Considerações astrológicas sobre 2019
por Débora Evangelista
por Débora Evangelista
Sem dúvida nenhuma, este é um ano de trabalhar o retorno ao lar.
Este retorno significa a busca de um propósito que se adeque ao seu tamanho,
que seja confiável, confortável e que enalteça a expressão de seus mais nobres
valores. Isto significa que, quem ainda não está com o mundo interno em ordem,
para poder sentir-se bem consigo mesmo, com sua família e com a família
planetária deverá trabalhar com afinco as suas tendências, pendências, dramas
de controle, crenças e toda ordem de eventos, contratos, crenças e valores que
não estejam em harmonia com a paz e o aconchego que as situações bem resolvidas
propiciam.

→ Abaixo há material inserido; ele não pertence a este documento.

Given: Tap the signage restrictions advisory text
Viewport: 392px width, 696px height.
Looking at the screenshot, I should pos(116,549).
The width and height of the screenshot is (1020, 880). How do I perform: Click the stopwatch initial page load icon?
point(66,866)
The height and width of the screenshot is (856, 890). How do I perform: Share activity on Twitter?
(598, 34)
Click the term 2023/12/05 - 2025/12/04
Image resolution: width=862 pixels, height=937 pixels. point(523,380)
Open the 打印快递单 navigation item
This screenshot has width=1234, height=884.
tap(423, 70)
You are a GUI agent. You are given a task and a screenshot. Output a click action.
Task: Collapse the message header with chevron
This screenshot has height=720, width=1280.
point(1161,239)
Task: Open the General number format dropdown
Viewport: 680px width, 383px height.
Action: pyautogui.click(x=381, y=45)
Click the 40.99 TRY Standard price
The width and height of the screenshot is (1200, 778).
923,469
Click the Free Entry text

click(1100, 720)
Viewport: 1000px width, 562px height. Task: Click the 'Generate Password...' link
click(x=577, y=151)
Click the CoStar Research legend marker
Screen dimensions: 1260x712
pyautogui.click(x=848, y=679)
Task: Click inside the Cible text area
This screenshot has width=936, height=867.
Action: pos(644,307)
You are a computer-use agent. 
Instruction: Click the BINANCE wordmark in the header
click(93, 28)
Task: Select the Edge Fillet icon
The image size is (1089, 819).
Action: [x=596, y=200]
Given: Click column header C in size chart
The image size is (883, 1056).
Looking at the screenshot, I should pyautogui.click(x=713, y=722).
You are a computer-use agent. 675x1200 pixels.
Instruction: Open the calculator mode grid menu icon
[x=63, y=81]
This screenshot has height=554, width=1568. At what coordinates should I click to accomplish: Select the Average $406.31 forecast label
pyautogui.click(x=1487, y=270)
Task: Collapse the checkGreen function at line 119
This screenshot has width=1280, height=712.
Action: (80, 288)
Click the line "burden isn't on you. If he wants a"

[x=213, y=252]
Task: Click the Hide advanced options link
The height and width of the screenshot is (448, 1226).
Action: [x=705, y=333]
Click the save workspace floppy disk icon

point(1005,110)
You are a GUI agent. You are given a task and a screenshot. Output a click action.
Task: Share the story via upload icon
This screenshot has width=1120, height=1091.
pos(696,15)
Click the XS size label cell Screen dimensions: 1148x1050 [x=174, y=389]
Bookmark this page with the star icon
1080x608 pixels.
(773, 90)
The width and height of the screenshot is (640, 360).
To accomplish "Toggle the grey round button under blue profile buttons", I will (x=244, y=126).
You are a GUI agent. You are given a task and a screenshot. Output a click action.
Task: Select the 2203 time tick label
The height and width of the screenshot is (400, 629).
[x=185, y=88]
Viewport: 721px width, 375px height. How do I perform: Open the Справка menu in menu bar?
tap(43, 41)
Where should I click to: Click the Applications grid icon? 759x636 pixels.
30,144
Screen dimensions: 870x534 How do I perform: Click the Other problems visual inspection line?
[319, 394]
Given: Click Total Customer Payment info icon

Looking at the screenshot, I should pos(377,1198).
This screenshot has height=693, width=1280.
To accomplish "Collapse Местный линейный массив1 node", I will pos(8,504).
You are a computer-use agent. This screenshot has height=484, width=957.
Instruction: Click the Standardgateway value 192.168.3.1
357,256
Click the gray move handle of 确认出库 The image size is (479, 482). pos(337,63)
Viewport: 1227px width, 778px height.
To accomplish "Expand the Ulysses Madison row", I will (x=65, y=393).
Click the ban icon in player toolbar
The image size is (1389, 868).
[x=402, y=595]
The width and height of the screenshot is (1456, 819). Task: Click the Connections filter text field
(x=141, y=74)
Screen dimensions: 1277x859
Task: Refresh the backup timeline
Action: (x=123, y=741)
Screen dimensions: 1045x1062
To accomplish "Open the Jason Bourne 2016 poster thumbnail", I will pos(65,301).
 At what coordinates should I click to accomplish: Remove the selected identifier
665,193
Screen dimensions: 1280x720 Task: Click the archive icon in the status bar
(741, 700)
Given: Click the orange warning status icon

Vemos um crescente aumento na busca por práticas integrativas, de
terapias, constelações familiares e outras práticas que enfatizam os processos
pessoais. Sobretudo será necessário neste período trabalhar a simplicidade e a
fé, a entrega àquilo que é de origem, àquilo que mantém a sociedade viva, mais
unida, próspera, saudável e sustentável. Isto é bastante diferente da forma
como trabalhamos até agora como humanidade. Este é o ponto chave, a solução da
equação. O signo de Câncer, que é o Nódulo Norte na revolução solar de todos,
simboliza a constelação da Colméia. Este símbolo significa a família cósmica
que trabalha para o bem comum com amor, afinco e fidelidade tal como as
abelhas. Este será um ano de transformar venenos em mel, de aprender a
qualificar as energias e a expressar o amor. Tantos quantos foram os venenos
herdados ao longo da linhagem familiar e humana, eles serão todos
transformados. Espero que você esteja pronto para este que não é um desafio,
mas uma proposta que a vida apresenta. As energias dispensadas são inovadoras,
mas carregadas de sabedoria ancestral. Esteja atento para não transformar isto
em uma nova batalha. Aqui não cabem mais guerras, competições ou imposições. O
trabalho é interno. Vale aceitar a dança e fluir com criatividade e soluções
para além da pequena família e dos conceitos pré-estabelecidos. Não será
necessário tolerar ou perdoar “na marra”, mas apenas fluir criando novas formas
de se relacionar. Assim, cada coisa e pessoa caminha para aquilo que lhe é
próprio e natural desenvolvendo seu propósito e colaborando em acordo com este
grande mosaico que é nosso planeta. O conceito de globalização se transforma e
muito quando cada tribo, cada pecinha do mosaico, cada contribuição
individualizada é reconhecida. Lindo dia!